Yes, the Saudi Wahabbi trogs are liable to win, thanks to their money. But where does their money come from, Mr. Steyn? Comes from the gasoline pump, n'est-ce pas? That same source of money that Dares Not Speak Its Name in right wing circles. For 6 years not a single blessed neocon pundit was ready to point to the obvious thing: that instead of putting a "support our troops" decal on the back of the Ford Expedition, a more patriotic thing would have been to bring the damned thing to the scrap yard and trade it in for a Civic. But heaven forbid that might be said.

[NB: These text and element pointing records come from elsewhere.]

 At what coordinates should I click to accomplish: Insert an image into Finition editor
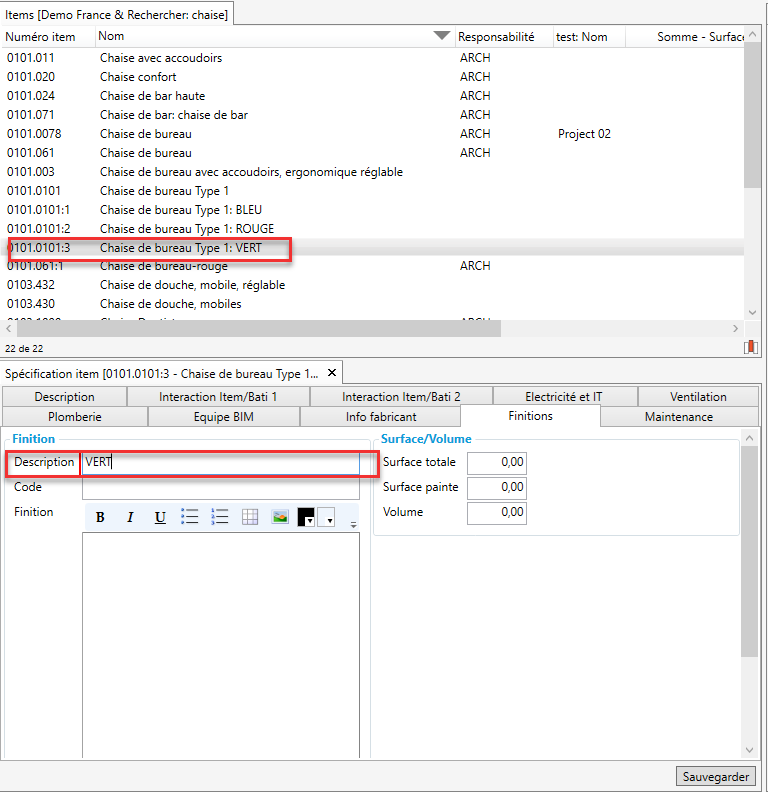point(280,517)
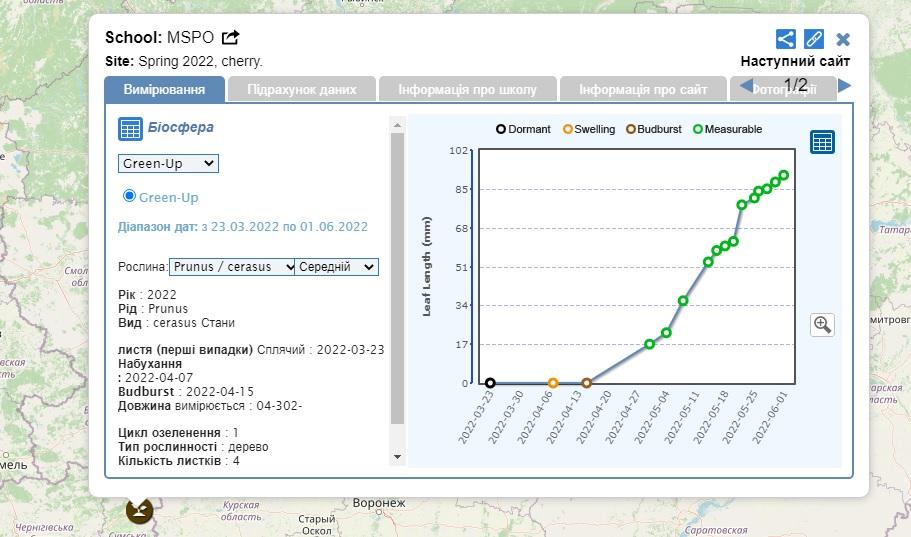Click the Біосфера heading link
Image resolution: width=911 pixels, height=537 pixels.
(x=180, y=127)
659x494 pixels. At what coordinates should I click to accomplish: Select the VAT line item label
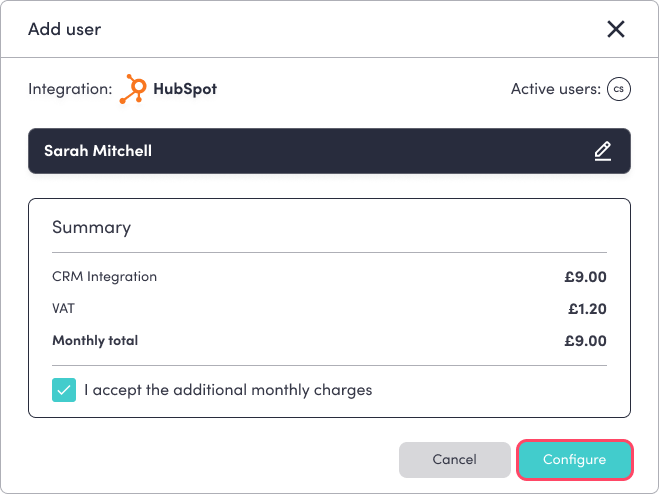pyautogui.click(x=64, y=309)
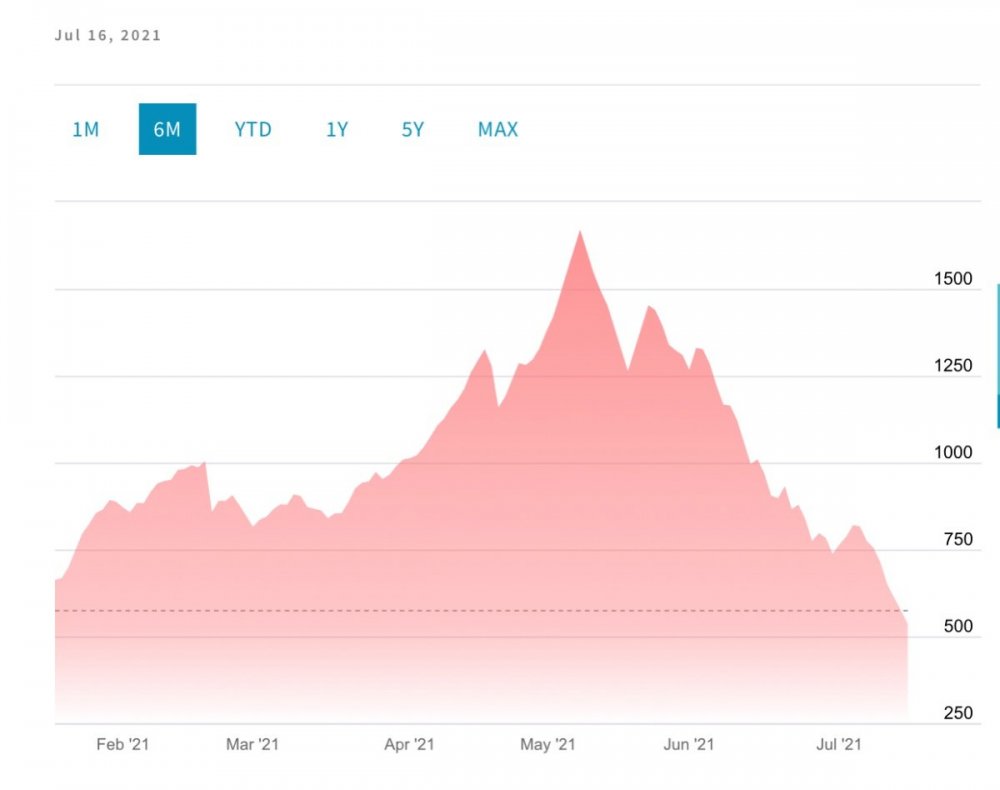Select the Apr '21 axis label

coord(410,745)
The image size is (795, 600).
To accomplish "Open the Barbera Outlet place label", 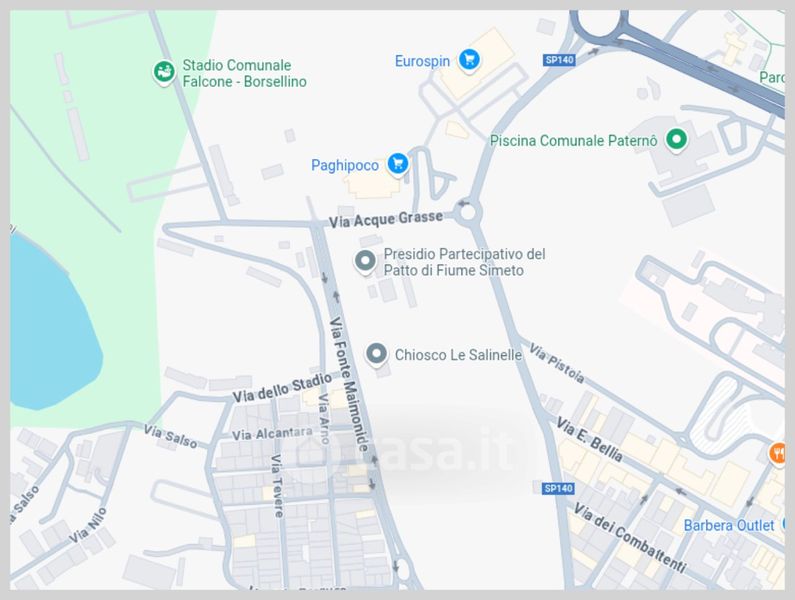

Well, you can say it all you want but people will just laugh at you. Americans will never accept that the way to make the world better is to drive smaller, less comfortable cars. And, besides, the premise is completely false: If you trade in the Expedition for a Honda Civic, that oil you save won't stay in the ground and thus impoverish the Saudis; it will merely be sold to the Chinese and Indians and other fast developing nations who will replace America and Europe as buyers of the cheapest and most easily extractable oil in the world. So the sheikhs will be as rich as ever and funding as many Islamist nutters. But we'll be driving worse cars and feeling virtuous.

The long-term solution is to accelerate a move to a post-oil world, to develop something better and cheaper that makes oil obsolescent, and obliges at the very minimum the Saudi princes whoring in London to make do with cheaper hookers. But instead my correspondent calls for "a working passenger rail system", and at that point his choo-choo pretty much jumps the tracks. Look, America is a de-urbanizing society, even compared to Canada. And that's a good thing. This is the cheapest country in the world to buy a four-bedroom house on a big lot and an automobile that'll take three or four kids. That's one reason we're not in the demographic death spiral of Europe or Japan. It's easy to make do with a Honda Civic or 2CV or Fiat Uno when you've got nothing to put in it.

What worries me about this letter is that it came from an "MIT" e-mail address. I think that stands for "Massachusetts Institute of Technology", which I gather is supposed to be an elite institution. I find it disheartening that a big-time MIT prof thinks we can whip the Saudis by all going back to horse-and-buggy and the Atchison, Topeka and the Santa Fe.

Unless, of course, it's the Manitoba Institute of Tap-dancing.